Mittwoch, 03. Oktober 2012

Haben Pflanzen ein „Gehirn“?

Was aus der Sicht des gesunden Menschenverstandes als ausgeschlossen gilt, ist für den Zellularbiologen Dr. Frantisek Baluska eine Tatsache. Seine kühne These: Pflanzen können gezielt wahrnehmen und reagieren. Fast so wie Tiere. Oder wir Menschen. Wenn man seinen Ausführungen folgt, ist man tatsächlich nicht abgeneigt, die Theorie als glaubwürdig in Betracht zu ziehen… „Die Forschung steht allerdings noch ganz am Anfang“, betont Baluska.

Einige Pflanzenforscher gehen bereits seit längerem davon aus, dass Pflanzen bestimmte Strukturen aufweisen, die in ihren Funktionen dem menschlichen Nervensystem nicht unähnlich sind. Maispflanzen z. B. arbeiten mit spezifischen Duftstoffen, um Schlupfwespen anzulocken, die schädliche Raupen eliminieren. Und wenn Tomaten von Raupen angegriffen werden, bilden sie nicht nur Abwehrstoffe. Mit Duftstoffen warnen sie gleichzeitig ihre Nachbarinnen. Der Duftstoff heißt Methyljasmonat und wird auch für Parfüms verwendet.
Der gebürtige Slowake Dr. Frantisek Baluska von der Friedrich Wilhelms-Universität Bonn hat in Zusammenarbeit mit der Forschergruppe von Stefano Mancuso aus Florenz herausgefunden, dass Pflanzen vermutlich viel schlauer sind, als man gemeinhin so glauben würde.

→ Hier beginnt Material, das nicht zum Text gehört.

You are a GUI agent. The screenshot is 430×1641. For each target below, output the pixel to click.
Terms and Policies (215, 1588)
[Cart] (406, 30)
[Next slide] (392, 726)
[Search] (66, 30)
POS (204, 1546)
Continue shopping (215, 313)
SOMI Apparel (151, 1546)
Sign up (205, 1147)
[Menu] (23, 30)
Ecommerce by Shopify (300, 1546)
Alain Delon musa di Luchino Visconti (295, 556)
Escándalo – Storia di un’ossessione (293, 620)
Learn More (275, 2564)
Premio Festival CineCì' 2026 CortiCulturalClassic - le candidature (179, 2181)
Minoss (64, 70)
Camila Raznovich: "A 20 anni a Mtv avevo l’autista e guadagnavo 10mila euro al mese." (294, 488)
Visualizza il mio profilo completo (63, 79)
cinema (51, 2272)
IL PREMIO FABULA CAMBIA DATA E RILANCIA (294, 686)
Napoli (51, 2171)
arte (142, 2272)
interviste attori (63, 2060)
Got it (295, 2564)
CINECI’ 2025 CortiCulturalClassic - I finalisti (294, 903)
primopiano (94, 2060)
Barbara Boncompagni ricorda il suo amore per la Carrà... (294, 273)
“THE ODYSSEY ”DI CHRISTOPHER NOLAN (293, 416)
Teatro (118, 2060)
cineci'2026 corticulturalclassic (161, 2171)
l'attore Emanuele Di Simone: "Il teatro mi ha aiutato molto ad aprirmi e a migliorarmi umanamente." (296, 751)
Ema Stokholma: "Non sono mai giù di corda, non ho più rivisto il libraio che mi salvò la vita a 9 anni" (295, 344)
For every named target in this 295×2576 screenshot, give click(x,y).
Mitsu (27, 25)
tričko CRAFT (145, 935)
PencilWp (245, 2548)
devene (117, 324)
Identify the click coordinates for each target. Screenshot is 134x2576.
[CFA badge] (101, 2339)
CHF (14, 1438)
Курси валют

Pflanzen besitzen zwar kein Gehirn, so der Forscher, aber eine unterirdische Kommandozentrale – die Wurzeln. Laut Baluska besitzt eine einzige Roggenpflanze 13 Millionen Wurzelfasern, deren Gesamtlänge an die 600 Kilometern beträgt, wobei die Wurzelfasern ein riesiges dynamisches Kommunikationsnetz bilden. Dazu verwenden sie in Wasser gelöste Botenstoffe, die sie – wie winzige mit Substanzen gefüllte Bläschen – hin und her bewegen und mit den Wurzeln wahrnehmen können, sagt Baluska. Außerdem seien die Zellen in den Wurzelspitzen elektrisch sehr aktiv.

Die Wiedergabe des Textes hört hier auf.